Required work:
Every line in the following data that has "computer" counts toward the total; state that total alone.

Recorded data:
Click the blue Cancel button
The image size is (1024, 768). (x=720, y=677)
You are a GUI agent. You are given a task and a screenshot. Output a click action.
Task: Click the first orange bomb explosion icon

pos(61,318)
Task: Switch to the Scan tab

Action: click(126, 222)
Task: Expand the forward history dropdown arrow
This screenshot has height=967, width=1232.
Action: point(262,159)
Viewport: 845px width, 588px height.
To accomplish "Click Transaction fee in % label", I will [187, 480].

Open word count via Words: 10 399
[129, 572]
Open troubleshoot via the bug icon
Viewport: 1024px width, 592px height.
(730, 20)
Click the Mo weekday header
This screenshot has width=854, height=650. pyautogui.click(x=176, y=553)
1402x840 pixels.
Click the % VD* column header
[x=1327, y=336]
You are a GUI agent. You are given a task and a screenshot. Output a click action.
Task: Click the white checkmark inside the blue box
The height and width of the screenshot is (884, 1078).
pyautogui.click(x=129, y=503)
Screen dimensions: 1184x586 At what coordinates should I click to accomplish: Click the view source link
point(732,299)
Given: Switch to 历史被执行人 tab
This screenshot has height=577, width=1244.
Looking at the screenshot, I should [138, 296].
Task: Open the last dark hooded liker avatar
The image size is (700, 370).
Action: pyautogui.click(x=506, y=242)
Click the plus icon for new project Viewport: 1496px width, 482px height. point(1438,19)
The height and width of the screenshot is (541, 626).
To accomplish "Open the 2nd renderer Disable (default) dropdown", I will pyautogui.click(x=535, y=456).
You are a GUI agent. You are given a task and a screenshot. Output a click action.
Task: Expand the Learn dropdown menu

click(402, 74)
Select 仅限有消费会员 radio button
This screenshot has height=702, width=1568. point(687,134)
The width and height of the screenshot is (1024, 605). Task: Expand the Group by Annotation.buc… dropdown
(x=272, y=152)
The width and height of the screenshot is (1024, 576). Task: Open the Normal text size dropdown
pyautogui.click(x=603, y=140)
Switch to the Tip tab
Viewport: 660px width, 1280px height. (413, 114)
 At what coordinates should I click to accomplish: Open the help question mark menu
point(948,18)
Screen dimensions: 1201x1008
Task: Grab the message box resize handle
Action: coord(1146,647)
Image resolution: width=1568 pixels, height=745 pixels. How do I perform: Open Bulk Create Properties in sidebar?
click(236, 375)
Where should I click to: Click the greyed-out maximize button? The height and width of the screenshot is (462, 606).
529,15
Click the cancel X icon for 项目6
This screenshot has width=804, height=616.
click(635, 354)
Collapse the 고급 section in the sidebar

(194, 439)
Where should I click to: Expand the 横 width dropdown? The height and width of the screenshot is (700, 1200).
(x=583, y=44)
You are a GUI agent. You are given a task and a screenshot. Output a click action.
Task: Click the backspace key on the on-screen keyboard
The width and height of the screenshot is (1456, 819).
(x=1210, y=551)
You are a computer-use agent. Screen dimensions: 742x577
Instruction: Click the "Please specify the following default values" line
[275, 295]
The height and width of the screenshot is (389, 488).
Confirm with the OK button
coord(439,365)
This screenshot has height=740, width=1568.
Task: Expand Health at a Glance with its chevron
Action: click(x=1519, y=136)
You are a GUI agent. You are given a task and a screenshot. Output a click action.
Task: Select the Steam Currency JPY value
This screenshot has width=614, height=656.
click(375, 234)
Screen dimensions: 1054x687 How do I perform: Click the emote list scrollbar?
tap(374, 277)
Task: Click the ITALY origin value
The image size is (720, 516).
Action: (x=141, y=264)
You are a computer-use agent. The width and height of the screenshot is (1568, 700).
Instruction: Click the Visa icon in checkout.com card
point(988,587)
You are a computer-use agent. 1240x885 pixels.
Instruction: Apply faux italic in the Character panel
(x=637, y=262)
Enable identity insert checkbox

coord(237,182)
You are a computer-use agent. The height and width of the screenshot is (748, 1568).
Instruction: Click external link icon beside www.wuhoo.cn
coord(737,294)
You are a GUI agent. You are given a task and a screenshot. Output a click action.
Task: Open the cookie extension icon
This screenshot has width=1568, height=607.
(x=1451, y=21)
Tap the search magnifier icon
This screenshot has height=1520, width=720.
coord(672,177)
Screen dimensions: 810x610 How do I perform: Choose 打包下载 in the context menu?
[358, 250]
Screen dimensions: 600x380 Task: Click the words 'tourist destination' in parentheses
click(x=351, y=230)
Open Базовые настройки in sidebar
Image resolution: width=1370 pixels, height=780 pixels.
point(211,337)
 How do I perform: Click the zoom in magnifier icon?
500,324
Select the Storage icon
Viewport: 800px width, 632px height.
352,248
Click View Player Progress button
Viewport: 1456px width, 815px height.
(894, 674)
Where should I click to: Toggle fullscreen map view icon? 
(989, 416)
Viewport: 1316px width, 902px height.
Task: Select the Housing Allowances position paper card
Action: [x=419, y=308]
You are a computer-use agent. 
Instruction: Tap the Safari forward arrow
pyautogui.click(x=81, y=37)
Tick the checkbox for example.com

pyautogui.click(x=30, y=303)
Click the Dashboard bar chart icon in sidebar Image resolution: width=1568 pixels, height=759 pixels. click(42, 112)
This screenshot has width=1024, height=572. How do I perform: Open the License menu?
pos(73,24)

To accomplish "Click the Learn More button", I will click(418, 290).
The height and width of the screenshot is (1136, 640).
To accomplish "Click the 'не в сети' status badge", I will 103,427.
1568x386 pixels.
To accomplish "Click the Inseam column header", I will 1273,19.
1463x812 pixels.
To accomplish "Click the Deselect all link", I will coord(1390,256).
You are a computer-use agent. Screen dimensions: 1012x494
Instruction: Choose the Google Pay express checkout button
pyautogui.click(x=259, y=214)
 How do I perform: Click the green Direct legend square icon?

Answer to this task:
6